Нет, не потому он с гармонью в руках, что коротка человеческая память, а потому, что бойцам нужны силы для нового боя. Вот сидит его земляк Миша Распопин. Чуть поодаль с иголкой в руке штопает гимнастерку Коля Смоляков. А вот оперся на винтовку Саша Пестов. Рядом – разведчик Миша Ботвенко. Ближе к нему Никифор Путов. Полулежит на земле шофер полуторки Максим Викторенко. Заворачивает самокрутку Яша Фешков. Что-то говорит Лариону Запысову Миша Ермаков.
Все они смертельно устали. И если соединить их усталость в одну, то земля под нею промнется. Не выкарабкаться будет из той ямы, и враг легко одолеет солдат.
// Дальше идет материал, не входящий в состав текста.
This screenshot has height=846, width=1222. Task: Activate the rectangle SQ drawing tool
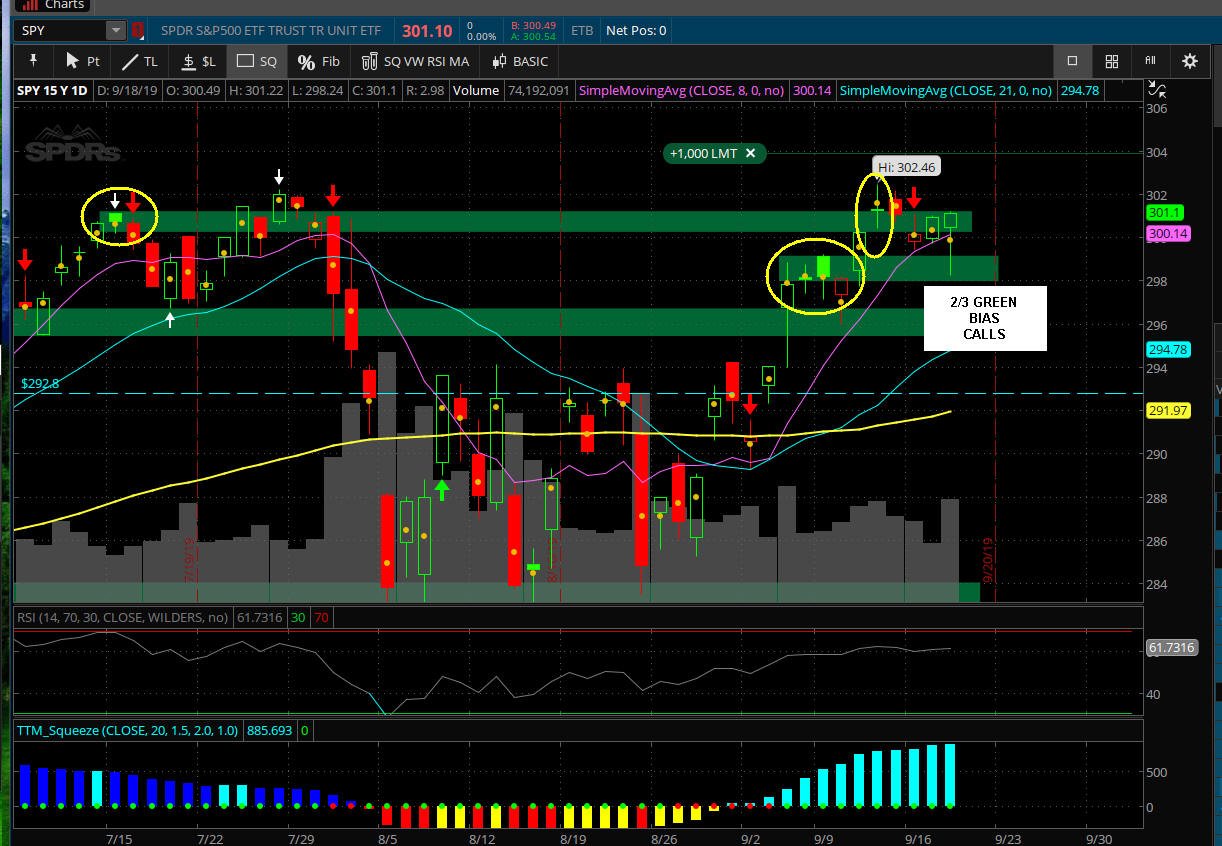pos(256,61)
И пальцы старшего сержанта Данилы Белова, что из Сибири, чутко ложатся на кнопки. Чуть давят на них. И тут же другая рука чуть растягивает мехи гармони. И льется мелодия.
И Данила запевает:
На вольном на синем на тихом Дону
Походная песня звучала.
Казак уходил на большую войну,
Невеста его провожала.
Чуть похрипывают басы, чуть выше всхлипывают голосовые планки. И так же спокойно, будто пересказывая всем известное, бойцы повторяют за ним последние две строчки песни:
Казак уходил на большую войну,
Невеста его провожала.
Густой голос Данилы крепчает, и начинается другой куплет:
«Мне счастья, родная, в пути пожелай,
Вернусь ли домой – неизвестно», —
Казак говорил, говорил ей:
«Прощай…»
«Прощай», —
Отвечала невеста.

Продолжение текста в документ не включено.